> What the task asks: Restrict the output to the lines below starting at the one that contains "South Carolina (25, 2434)" and ending at the one that contains "Montana (18, 2307)", and restate them word for word, both ends included.

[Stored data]
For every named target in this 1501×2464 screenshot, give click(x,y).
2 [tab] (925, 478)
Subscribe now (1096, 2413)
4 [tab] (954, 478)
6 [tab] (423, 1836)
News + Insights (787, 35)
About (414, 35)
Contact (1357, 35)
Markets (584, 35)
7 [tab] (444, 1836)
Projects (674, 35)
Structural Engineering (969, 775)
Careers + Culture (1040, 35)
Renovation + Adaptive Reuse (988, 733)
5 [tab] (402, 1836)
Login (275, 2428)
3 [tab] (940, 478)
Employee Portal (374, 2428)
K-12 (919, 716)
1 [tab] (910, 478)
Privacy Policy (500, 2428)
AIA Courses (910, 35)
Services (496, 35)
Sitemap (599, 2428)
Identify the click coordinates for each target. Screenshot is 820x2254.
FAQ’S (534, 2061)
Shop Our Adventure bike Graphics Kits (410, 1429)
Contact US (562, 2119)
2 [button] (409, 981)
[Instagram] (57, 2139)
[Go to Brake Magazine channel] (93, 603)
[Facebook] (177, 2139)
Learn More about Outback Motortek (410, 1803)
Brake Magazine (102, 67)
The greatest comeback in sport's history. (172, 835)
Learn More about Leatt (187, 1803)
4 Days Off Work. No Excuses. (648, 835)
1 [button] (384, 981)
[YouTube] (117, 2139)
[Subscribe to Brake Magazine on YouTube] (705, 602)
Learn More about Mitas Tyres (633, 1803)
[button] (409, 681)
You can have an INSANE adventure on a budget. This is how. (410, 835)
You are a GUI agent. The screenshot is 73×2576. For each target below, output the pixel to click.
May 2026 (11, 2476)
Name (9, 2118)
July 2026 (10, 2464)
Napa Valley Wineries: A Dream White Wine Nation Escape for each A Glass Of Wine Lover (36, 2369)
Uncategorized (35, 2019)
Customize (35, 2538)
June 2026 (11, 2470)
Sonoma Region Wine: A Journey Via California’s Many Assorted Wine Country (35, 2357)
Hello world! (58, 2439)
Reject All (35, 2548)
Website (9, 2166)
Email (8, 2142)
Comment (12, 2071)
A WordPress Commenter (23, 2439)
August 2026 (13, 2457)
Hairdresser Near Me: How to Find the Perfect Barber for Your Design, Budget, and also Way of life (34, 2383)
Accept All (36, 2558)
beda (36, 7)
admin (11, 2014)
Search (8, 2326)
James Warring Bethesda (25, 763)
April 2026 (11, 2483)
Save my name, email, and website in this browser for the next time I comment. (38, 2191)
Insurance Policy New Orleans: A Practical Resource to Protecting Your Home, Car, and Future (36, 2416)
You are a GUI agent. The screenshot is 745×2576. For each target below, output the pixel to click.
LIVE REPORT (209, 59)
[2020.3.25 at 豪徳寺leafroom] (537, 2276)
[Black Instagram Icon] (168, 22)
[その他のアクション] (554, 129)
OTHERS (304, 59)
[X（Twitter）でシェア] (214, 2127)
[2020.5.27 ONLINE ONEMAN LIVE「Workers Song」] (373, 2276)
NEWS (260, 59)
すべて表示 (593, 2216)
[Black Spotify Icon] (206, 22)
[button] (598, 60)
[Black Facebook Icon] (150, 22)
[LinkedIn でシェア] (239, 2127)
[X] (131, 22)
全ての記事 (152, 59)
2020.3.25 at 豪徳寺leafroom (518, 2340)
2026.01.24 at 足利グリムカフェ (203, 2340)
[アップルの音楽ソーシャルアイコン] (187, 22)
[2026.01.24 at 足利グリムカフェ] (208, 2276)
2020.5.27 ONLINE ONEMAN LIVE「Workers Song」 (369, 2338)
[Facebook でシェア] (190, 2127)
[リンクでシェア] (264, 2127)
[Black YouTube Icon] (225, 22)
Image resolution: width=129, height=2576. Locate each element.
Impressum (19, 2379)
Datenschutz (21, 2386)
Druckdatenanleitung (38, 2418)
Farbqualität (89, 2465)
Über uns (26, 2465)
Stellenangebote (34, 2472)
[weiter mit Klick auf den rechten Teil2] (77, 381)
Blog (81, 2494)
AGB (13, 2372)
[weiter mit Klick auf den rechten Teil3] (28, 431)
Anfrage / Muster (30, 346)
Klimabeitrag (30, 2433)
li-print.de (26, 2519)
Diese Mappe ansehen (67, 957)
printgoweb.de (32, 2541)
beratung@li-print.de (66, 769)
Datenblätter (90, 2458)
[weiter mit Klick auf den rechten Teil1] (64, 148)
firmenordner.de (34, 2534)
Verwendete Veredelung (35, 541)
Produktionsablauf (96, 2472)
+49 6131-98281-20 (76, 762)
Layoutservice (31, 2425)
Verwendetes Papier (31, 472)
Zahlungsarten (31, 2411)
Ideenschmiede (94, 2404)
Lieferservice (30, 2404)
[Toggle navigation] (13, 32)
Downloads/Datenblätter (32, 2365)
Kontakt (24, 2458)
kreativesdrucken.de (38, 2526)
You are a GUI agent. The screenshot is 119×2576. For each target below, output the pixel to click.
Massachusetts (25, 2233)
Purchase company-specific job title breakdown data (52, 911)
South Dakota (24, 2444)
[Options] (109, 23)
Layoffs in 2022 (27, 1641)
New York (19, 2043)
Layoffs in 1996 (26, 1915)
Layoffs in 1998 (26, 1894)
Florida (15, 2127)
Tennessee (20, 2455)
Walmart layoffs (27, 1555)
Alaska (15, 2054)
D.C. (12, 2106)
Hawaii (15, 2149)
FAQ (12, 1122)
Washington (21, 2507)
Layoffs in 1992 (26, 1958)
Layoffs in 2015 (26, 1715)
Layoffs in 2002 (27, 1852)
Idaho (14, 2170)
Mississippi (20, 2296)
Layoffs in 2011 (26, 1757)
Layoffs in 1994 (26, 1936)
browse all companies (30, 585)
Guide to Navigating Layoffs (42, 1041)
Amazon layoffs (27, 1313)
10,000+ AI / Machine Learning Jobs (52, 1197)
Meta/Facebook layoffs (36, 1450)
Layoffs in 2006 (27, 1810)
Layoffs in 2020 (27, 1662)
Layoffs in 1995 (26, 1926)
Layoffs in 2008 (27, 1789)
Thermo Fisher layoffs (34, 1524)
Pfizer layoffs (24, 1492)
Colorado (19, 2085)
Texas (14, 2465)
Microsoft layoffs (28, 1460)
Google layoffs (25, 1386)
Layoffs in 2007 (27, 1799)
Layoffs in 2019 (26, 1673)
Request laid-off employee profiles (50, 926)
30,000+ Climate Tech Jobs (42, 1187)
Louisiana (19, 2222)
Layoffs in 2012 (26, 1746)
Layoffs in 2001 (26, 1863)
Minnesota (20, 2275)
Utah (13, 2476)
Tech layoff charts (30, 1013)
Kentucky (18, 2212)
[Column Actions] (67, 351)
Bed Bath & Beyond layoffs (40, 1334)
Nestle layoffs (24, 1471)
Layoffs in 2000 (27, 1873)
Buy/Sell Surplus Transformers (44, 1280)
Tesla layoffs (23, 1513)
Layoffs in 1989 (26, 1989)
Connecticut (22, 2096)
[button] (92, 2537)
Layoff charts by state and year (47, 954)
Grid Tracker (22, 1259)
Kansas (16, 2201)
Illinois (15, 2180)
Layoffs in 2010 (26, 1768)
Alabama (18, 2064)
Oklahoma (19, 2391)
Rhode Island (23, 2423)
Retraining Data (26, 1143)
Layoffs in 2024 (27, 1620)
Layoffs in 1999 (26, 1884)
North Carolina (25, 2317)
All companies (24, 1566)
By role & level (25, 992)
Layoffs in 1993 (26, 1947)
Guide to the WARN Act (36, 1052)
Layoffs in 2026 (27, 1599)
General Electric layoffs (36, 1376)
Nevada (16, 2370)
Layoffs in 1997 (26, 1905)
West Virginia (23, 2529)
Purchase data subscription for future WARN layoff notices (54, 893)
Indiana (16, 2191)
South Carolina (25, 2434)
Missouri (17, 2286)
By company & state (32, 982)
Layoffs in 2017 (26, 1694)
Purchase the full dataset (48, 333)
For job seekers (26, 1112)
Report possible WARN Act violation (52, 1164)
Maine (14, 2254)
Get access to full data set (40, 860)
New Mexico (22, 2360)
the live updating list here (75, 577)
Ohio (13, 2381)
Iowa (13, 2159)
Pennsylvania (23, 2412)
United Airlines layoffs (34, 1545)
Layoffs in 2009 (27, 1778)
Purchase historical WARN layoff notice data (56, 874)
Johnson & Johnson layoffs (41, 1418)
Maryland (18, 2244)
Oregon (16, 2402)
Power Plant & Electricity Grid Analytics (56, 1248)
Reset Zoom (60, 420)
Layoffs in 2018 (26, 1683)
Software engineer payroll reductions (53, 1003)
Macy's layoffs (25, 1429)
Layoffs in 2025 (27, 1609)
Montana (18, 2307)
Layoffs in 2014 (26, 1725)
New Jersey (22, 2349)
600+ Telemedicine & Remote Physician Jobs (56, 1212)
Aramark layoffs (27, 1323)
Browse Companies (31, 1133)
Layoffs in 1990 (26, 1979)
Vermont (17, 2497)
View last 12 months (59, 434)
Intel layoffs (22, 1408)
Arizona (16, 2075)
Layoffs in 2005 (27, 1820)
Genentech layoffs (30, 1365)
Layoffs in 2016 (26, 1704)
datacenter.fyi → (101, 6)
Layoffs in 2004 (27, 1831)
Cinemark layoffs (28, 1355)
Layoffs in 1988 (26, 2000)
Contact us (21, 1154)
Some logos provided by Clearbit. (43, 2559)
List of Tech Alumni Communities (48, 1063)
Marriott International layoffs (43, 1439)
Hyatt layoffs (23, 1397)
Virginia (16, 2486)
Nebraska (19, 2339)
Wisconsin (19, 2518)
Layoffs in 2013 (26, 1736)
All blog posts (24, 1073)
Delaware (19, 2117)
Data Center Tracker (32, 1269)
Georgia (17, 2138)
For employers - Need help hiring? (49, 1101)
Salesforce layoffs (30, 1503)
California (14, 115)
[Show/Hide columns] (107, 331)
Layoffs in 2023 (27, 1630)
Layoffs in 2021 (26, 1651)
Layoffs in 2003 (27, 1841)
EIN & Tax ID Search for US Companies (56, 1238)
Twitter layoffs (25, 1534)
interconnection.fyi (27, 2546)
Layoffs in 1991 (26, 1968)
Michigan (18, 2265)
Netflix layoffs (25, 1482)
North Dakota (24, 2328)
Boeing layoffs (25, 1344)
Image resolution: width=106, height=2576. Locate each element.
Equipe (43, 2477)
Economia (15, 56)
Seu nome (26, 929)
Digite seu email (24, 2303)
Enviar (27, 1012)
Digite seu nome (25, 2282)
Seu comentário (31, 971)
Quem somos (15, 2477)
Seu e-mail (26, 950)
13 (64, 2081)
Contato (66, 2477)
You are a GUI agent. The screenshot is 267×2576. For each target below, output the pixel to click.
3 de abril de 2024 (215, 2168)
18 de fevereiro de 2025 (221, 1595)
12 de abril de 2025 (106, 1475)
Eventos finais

> Reply to the exercise:
South Carolina (25, 2434)
Missouri (17, 2286)
By company & state (32, 982)
Layoffs in 2017 (26, 1694)
Purchase the full dataset (48, 333)
For job seekers (26, 1112)
Report possible WARN Act violation (52, 1164)
Maine (14, 2254)
Get access to full data set (40, 860)
New Mexico (22, 2360)
the live updating list here (75, 577)
Ohio (13, 2381)
Iowa (13, 2159)
Pennsylvania (23, 2412)
United Airlines layoffs (34, 1545)
Layoffs in 2009 (27, 1778)
Purchase historical WARN layoff notice data (56, 874)
Johnson & Johnson layoffs (41, 1418)
Maryland (18, 2244)
Oregon (16, 2402)
Power Plant & Electricity Grid Analytics (56, 1248)
Reset Zoom (60, 420)
Layoffs in 2018 (26, 1683)
Software engineer payroll reductions (53, 1003)
Macy's layoffs (25, 1429)
Layoffs in 2025 (27, 1609)
Montana (18, 2307)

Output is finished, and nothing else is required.